An object thrown verticallly up from the ground passes the height 5 m twice in an interval of 10 s. What is its time of flight?

To solve the problem of an object thrown vertically upwards that passes the height of 5 m twice in an interval of 10 seconds, we can follow these steps: ### Step 1: Understanding the Motion The object is thrown upwards and will reach a maximum height before falling back down. The height of 5 m is crossed twice: once on the way up and once on the way down. The time interval between these two crossings is given as 10 seconds. ### Step 2: Time of Flight The total time of flight (T) for an object thrown vertically upwards can be calculated using the time it takes to reach the maximum height and the time it takes to return to the ground.
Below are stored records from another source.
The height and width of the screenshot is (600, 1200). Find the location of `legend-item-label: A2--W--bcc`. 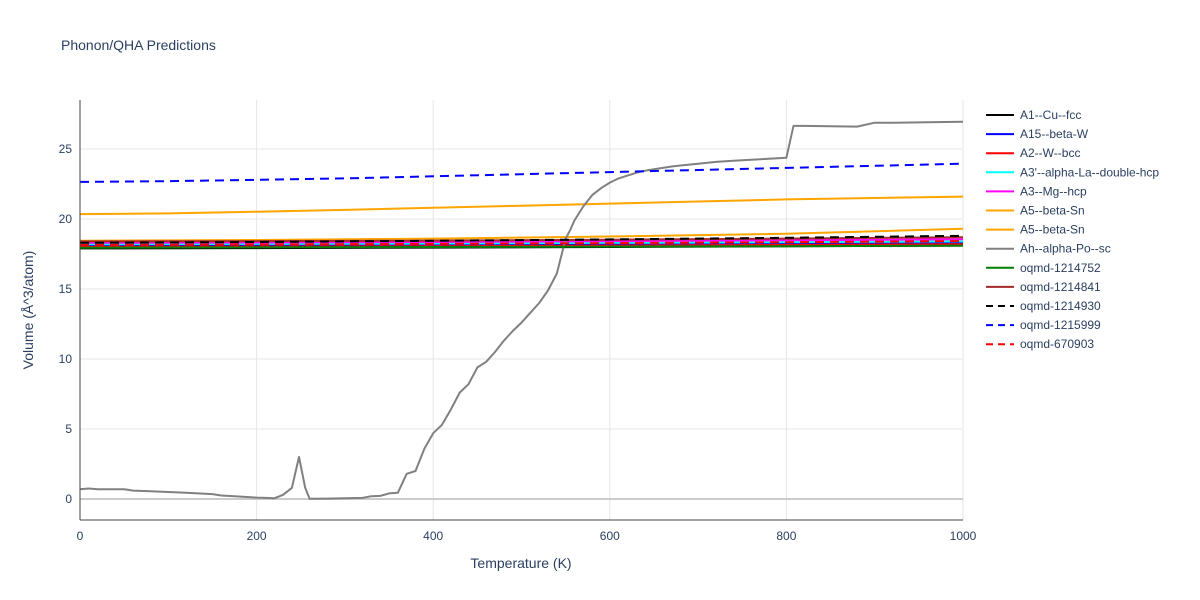

legend-item-label: A2--W--bcc is located at coordinates (1050, 153).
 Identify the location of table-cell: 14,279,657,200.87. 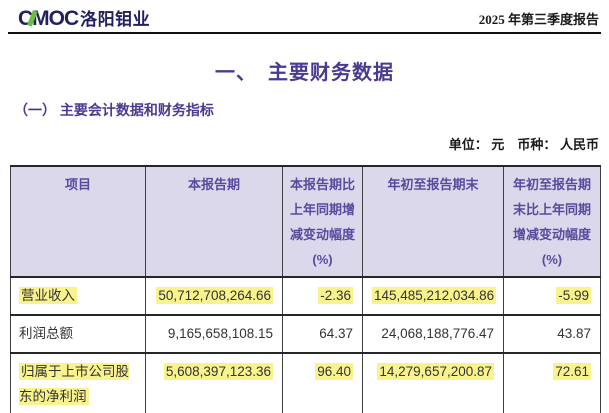
(433, 382).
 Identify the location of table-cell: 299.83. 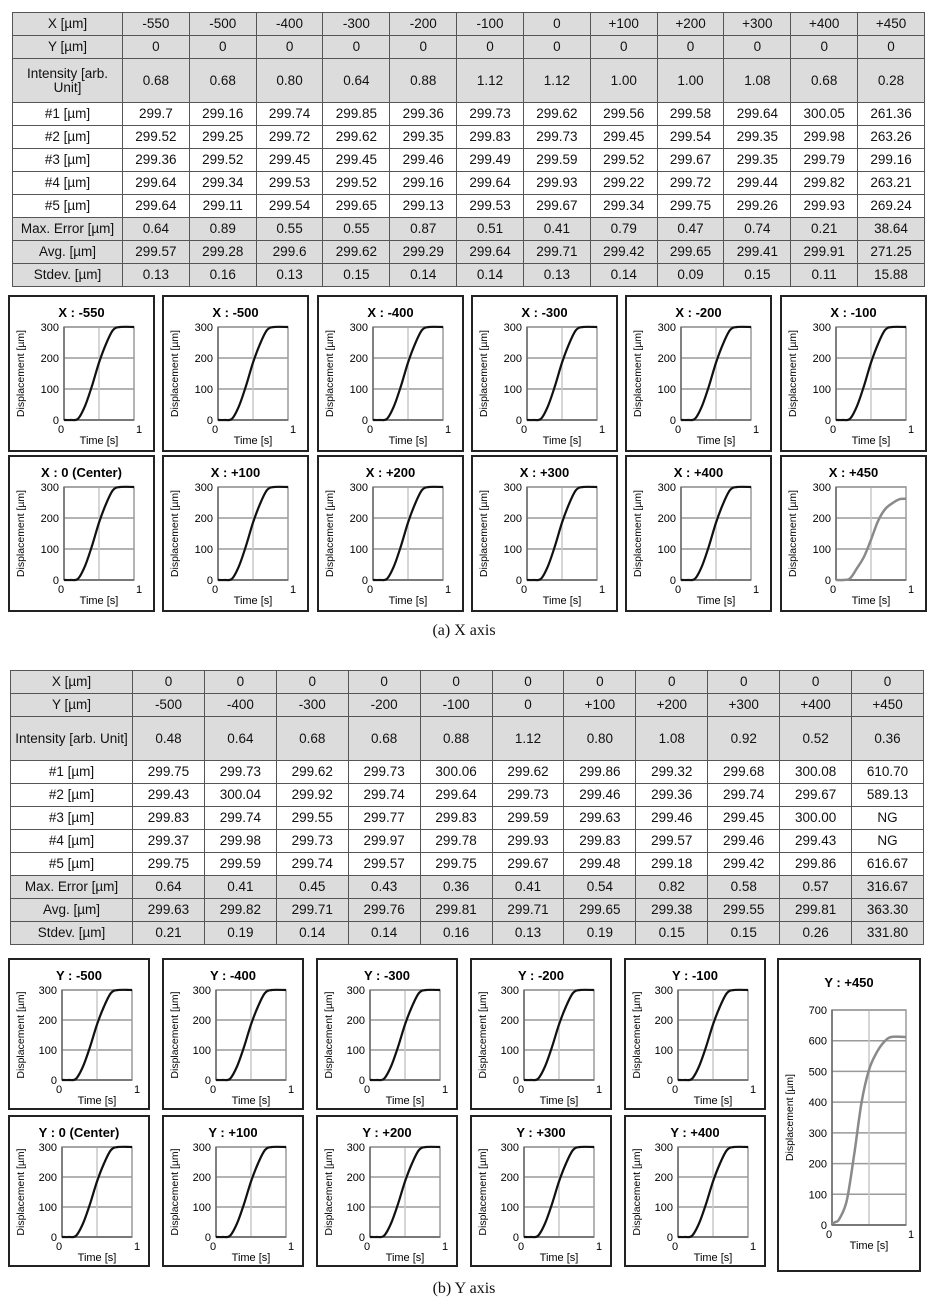
(168, 818).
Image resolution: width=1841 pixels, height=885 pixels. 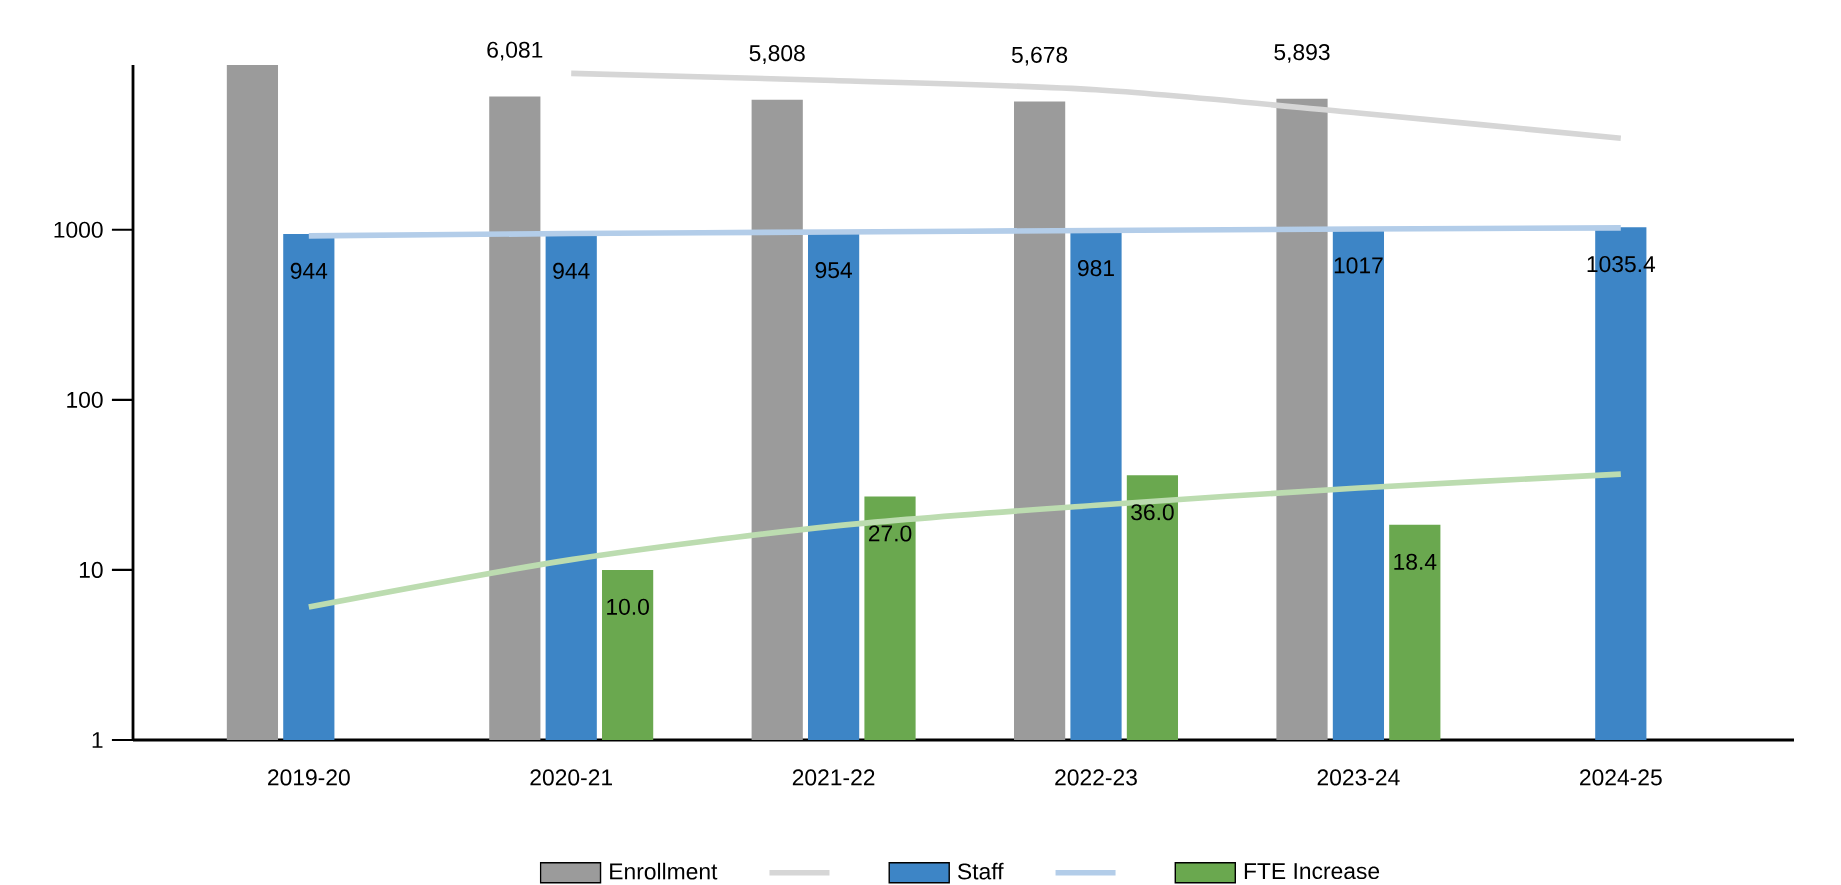 I want to click on data-label: 10.0, so click(x=628, y=606).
Since the object takes the same amount of time to go up as it does to come down, the time to reach the maximum height is T/2. ### Step 3: Analyzing the Given Information Since the object passes the height of 5 m twice in 10 seconds, this means: - The time taken to go from the ground to 5 m (upwards) is T1. - The time taken to go from 5 m to the ground (downwards) is T2. - We know that T2 - T1 = 10 seconds. ### Step 4: Using the Equation of Motion Using the second equation of motion: \[ s = ut + \frac{1}{2}gt^2 \] where: - \( s \) is the displacement (5 m), - \( u \) is the initial velocity, - \( g \) is the acceleration due to gravity (approximately 9.81 m/s²), - \( t \) is the time taken to reach that height. For the upward motion to reach 5 m: \[ 5 = ut_1 - \frac{1}{2}gt_1^2 \] For the downward motion from 5 m back to the ground: \[ 5 = ut_2 - \frac{1}{2}gt_2^2 \] ### Step 5: Setting Up the Equations From the first equation: \[ ut_1 - \frac{1}{2}gt_1^2 = 5 \] From the second equation: \[ ut_2 - \frac{1}{2}gt_2^2 = 5 \] ### Step 6: Relating the Times Since the time interval between the two heights is 10 seconds: \[ t_2 - t_1 = 10 \] We can express \( t_2 \) in terms of \( t_1 \): \[ t_2 = t_1 + 10 \] ### Step 7: Solving the Equations Substituting \( t_2 \) into the second equation: \[ u(t_1 + 10) - \frac{1}{2}g(t_1 + 10)^2 = 5 \] Now we have two equations with two unknowns (u and t1). We can solve these equations simultaneously to find the values of u and t1. ### Step 8: Finding Total Time of Flight The total time of flight \( T \) is given by: \[ T = t_1 + t_2 = t_1 + (t_1 + 10) = 2t_1 + 10 \] ### Conclusion By solving the equations, we can find the value of \( t_1 \) and subsequently calculate the total time of flight \( T \).